Le niveau de base et les suivants sont réajustés (ou pas) après "sondages personnels" policiers réguliers (x par an : Merah avait par exemple fait l’objet de 52 procédures de surveillance (filatures et écoutes) pour une fiche S05 en 2011), et en fonction de tout ce qui peut arriver de nouveau (interpellation, lien avec un tiers lui-même fiché, info d’autres services, etc.). En plus de la DGSI/SCRT, elles sont aussi alimentées par les services étrangers et les accidents judiciaires (ce qui explique notamment la présence de RG lors de procès). Pour rappel, il s’agit là d’une surveillance quotidienne des services, celles renforcées par la nouvelle loi sur le Renseignement, en dehors de toute procédure judiciaire.

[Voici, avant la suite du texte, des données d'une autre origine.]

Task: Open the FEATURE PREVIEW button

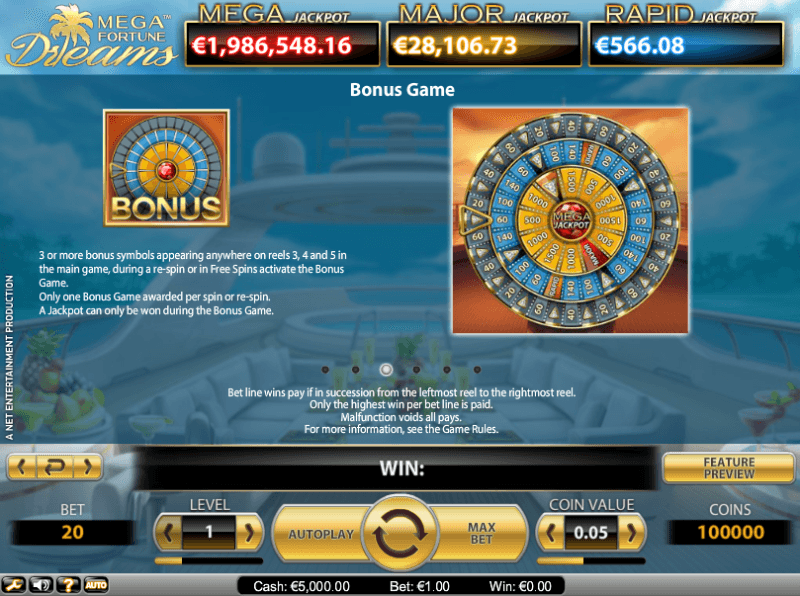Action: coord(729,468)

Et enfin, même sans fiche S ou après en être sorti, la surveillance ne cesse pas pour autant (Yassin Salhi n’en avait plus depuis 2008, et « a ensuite fait l’objet d’une surveillance de 2011 à 2014 pour ses liens avec la mouvance salafiste lyonnaise » selon le procureur). Les RG et leurs petites fiches Sureté de l’Etat sont une chose, les services anti-"terroristes" encore une autre...

En ce qui concerne les compagnons anarchistes, souvent classés dans la catégorie policière d’"anarcho-autonomes" et dont certains ont déjà eu des fiches niveau S04, on trouvera dans la brochure "Analyse d’un dossier d’instruction antiterroriste" (2010), pages 13-14, un exemple de fiche S04 qui finit ainsi :
"Sûreté de l’Etat Mesure immédiate : ne pas attirer l’attention
Motif : Individu proche de la mouvance anarcho-autonome susceptible de se livrer à des actions violentes
Service demandeur : Préfecture de police Renseignements Généraux Paris – Tél : 0153733815
Conduite à tenir : SO4 – en cas de découverte aviser les RGPP"

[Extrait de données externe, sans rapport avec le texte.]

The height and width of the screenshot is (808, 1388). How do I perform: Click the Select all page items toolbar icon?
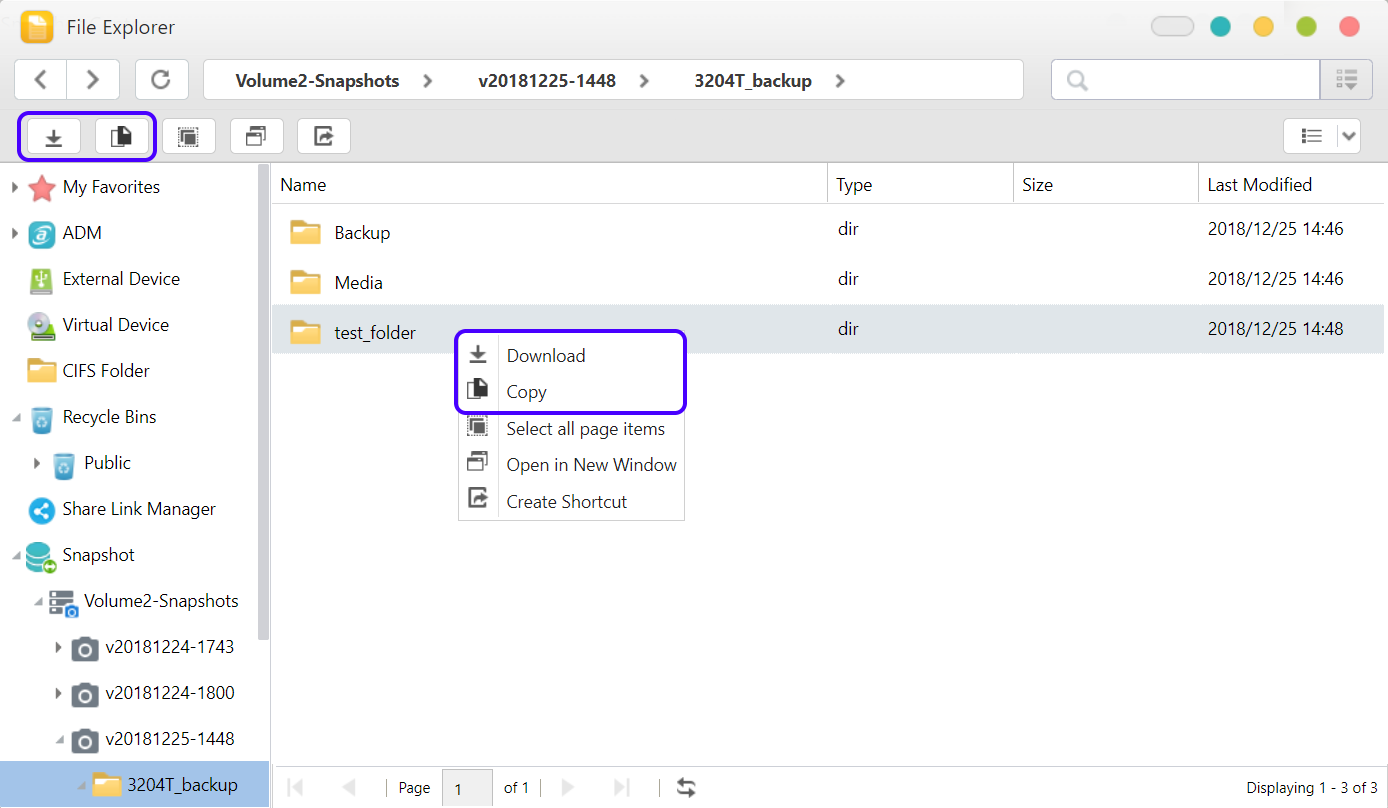click(x=188, y=136)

De plus, cette fiche S04 est utilisée bien plus largement qu’en matière d’anti-terrorisme, comme nous le rappelle la mésaventure d’un compagnon parisien en avril 2015 suite à une histoire d’arnaque au préjudice d’un grand magasin (Les RG s’invitent à une perquiz’) : "Les OPJ veulent que je balance mon chef, que je dise où je dors, m’expliquent que c’est la seule façon de m’en sortir. Ca ne fonctionne pas avec moi, rien à déclarer et refus de signer. C’est autant de temps de gagné. Puis vient l’audition, où l’OPJ réalise que je suis fiché au Fichier des Personnes Recherchées, fiche S04 : Sûreté de l’État. Étant anarchiste, pas de surprise... Changement de ton, qui se fera surtout sentir le lendemain."